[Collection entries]
---*---
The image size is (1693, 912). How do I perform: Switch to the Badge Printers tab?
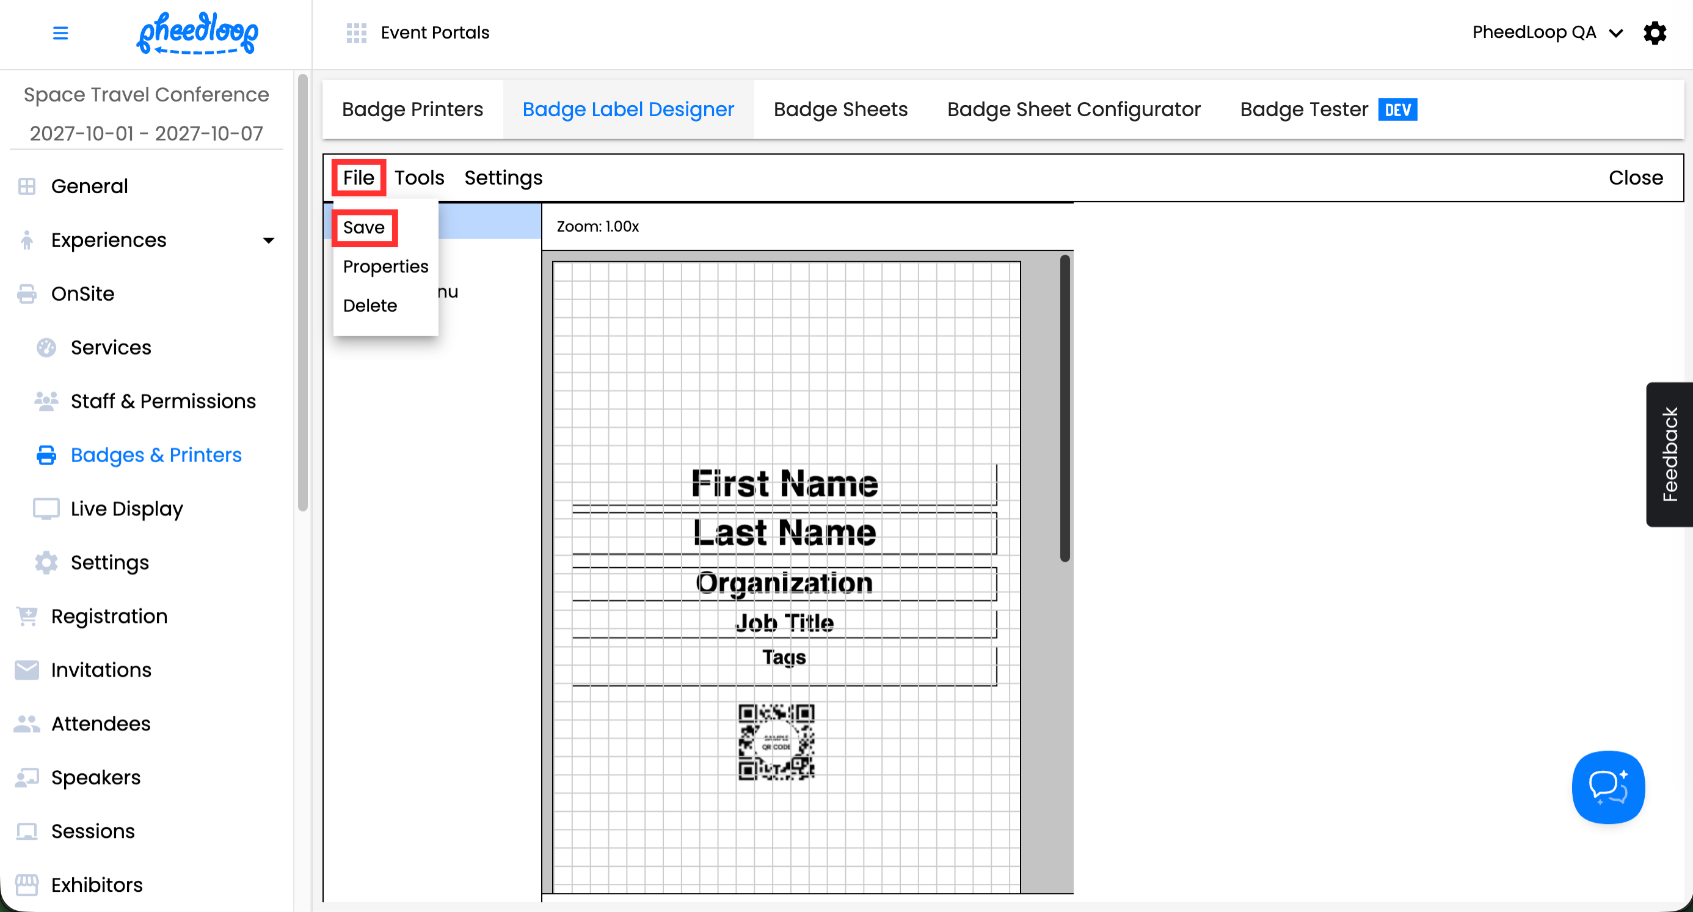tap(412, 109)
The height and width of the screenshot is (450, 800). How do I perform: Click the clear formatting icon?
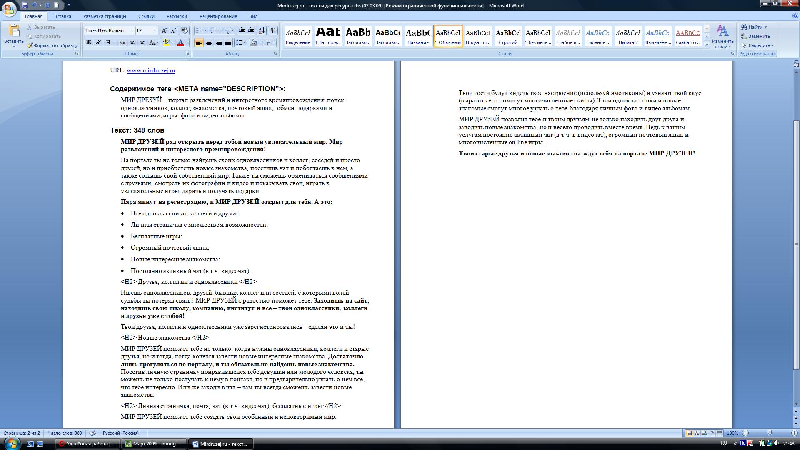[185, 30]
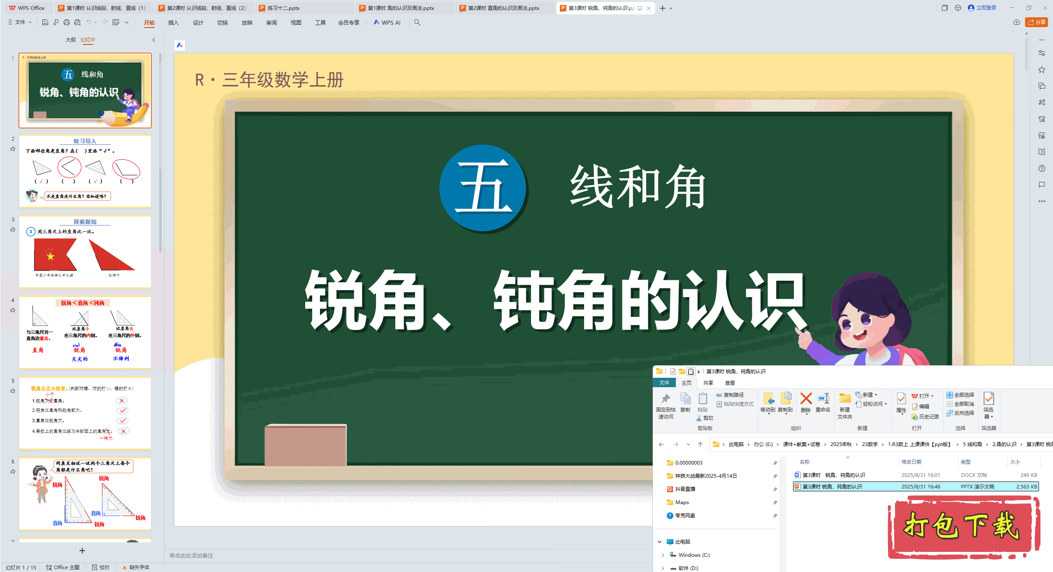
Task: Switch to the 共享 tab in Explorer
Action: click(708, 383)
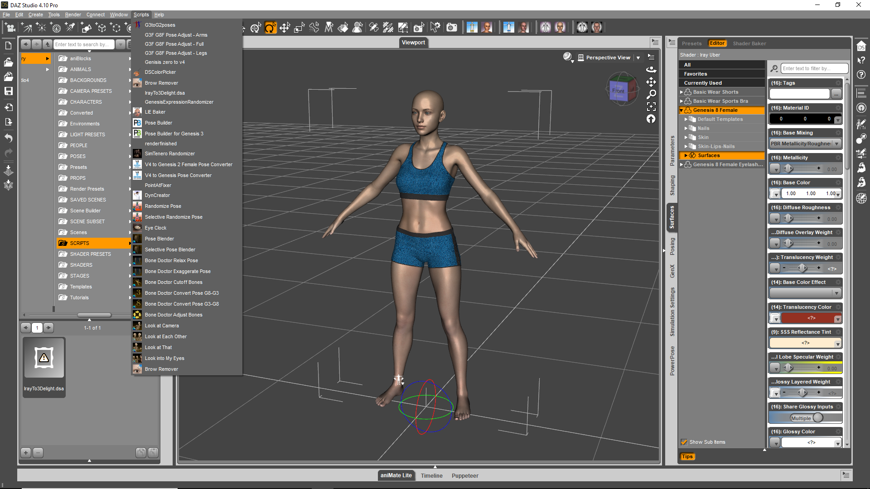The height and width of the screenshot is (489, 870).
Task: Click the render camera icon
Action: pyautogui.click(x=451, y=28)
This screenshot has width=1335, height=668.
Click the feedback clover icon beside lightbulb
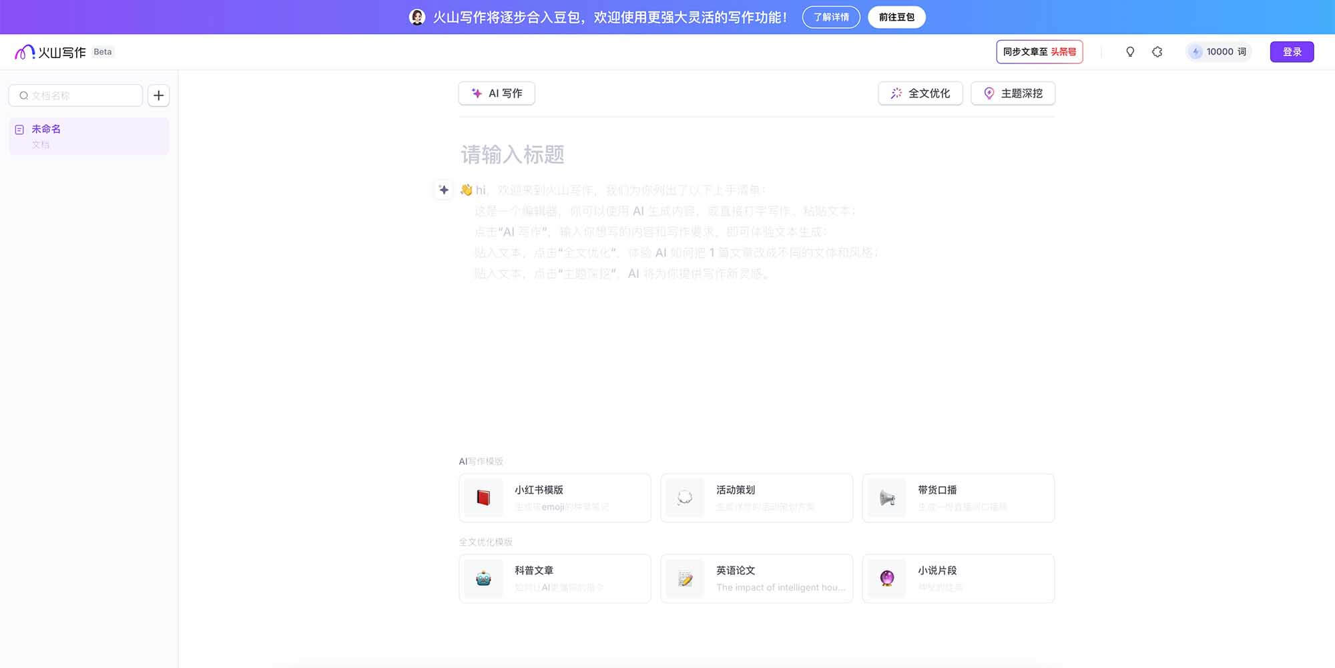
---*---
- _EXERCISE AIM_:
Repeat all of the entries word for word, but omit the pictures.

- _WRITTEN RESPONSE_:
The image size is (1693, 912). How do I perform: Switch to the Badge Printers tab?
tap(412, 109)
The height and width of the screenshot is (450, 800). How do I perform: Click the clear formatting icon?
[185, 30]
Task: Switch to the 共享 tab in Explorer
Action: click(708, 383)
The height and width of the screenshot is (489, 870).
Task: Click the render camera icon
Action: pyautogui.click(x=451, y=28)
This screenshot has width=1335, height=668.
Click the feedback clover icon beside lightbulb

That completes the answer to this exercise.